**Requirement:**
Please copy out the entries below exactly, beginning with the line that contains "Click the Creator username input field" and ending with the line that contains "You are a computer-use agent. The image size is (850, 477).", and include nothing outside that span.

**Data for this task:**
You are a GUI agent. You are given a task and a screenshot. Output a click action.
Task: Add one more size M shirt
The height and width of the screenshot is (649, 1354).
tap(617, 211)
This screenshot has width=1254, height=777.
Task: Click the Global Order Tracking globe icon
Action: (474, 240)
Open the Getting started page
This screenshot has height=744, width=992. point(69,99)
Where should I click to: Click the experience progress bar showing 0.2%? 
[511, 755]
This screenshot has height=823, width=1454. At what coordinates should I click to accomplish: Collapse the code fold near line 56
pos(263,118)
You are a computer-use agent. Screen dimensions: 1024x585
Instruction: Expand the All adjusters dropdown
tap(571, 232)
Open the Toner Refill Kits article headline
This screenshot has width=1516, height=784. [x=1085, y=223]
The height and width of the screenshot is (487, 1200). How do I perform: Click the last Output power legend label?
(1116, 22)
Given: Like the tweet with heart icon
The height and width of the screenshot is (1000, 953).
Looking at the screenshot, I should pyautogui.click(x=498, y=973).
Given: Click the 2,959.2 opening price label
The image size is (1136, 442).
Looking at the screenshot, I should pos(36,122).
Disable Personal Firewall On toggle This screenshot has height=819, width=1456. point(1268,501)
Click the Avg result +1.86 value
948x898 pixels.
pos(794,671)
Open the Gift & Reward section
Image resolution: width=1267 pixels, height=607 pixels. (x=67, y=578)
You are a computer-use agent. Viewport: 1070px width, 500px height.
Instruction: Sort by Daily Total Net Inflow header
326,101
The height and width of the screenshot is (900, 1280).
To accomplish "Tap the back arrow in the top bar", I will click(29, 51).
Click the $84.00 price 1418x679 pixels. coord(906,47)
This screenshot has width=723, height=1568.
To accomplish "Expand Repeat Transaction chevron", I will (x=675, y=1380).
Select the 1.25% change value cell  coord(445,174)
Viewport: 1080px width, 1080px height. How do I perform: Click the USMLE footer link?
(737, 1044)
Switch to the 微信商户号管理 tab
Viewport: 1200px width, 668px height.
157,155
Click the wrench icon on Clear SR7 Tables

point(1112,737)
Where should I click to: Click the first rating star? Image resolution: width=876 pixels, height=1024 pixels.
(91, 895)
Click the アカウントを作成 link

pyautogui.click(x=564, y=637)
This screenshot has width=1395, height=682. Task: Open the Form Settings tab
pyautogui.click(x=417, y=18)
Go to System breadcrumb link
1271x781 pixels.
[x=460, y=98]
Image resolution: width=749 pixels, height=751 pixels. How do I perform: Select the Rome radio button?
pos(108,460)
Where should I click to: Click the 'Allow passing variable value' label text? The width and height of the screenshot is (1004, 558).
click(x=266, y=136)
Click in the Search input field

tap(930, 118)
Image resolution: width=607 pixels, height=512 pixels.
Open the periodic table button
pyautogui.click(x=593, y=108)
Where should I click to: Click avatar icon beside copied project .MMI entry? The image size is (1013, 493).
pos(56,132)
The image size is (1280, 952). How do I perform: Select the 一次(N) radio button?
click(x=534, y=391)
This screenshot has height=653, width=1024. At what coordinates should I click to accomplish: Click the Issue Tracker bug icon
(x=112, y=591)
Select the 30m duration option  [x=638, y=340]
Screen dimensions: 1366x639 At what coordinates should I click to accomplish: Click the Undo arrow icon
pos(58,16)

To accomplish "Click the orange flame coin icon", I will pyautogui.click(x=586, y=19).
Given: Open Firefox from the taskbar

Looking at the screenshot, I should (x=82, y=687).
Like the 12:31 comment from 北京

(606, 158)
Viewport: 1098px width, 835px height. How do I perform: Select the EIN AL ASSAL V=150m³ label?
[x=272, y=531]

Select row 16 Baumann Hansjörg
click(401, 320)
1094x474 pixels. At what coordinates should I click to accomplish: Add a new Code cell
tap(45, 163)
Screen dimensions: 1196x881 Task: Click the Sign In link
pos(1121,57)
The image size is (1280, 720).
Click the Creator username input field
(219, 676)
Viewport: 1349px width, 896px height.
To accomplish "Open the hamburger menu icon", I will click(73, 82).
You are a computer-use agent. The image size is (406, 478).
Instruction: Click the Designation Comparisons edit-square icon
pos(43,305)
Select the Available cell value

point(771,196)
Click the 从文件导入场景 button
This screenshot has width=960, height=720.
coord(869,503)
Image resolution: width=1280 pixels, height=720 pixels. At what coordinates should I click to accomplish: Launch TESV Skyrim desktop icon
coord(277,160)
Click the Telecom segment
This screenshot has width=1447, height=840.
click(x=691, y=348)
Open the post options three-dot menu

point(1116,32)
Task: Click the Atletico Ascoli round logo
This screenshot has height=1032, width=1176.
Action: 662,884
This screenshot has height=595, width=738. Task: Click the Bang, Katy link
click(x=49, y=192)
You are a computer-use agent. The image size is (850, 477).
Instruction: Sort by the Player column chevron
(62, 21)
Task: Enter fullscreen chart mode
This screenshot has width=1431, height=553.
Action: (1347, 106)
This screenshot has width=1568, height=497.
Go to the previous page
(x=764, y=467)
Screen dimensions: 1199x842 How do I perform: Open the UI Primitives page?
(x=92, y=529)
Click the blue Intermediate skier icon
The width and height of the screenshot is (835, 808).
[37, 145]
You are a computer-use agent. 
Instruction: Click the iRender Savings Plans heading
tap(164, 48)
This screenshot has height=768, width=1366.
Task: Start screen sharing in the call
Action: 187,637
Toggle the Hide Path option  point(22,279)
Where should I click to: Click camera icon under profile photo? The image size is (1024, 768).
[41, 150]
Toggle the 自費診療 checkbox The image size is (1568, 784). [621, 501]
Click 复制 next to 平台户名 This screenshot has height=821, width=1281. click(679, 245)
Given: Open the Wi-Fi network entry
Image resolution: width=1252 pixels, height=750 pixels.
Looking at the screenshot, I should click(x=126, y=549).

**Solved problem:**
Click the Creator username input field
(219, 676)
Viewport: 1349px width, 896px height.
To accomplish "Open the hamburger menu icon", I will click(73, 82).
You are a computer-use agent. The image size is (406, 478).
Instruction: Click the Designation Comparisons edit-square icon
pos(43,305)
Select the Available cell value

point(771,196)
Click the 从文件导入场景 button
This screenshot has width=960, height=720.
coord(869,503)
Image resolution: width=1280 pixels, height=720 pixels. At what coordinates should I click to accomplish: Launch TESV Skyrim desktop icon
coord(277,160)
Click the Telecom segment
This screenshot has width=1447, height=840.
click(x=691, y=348)
Open the post options three-dot menu

point(1116,32)
Task: Click the Atletico Ascoli round logo
This screenshot has height=1032, width=1176.
Action: 662,884
This screenshot has height=595, width=738. Task: Click the Bang, Katy link
click(x=49, y=192)
You are a computer-use agent. The image size is (850, 477).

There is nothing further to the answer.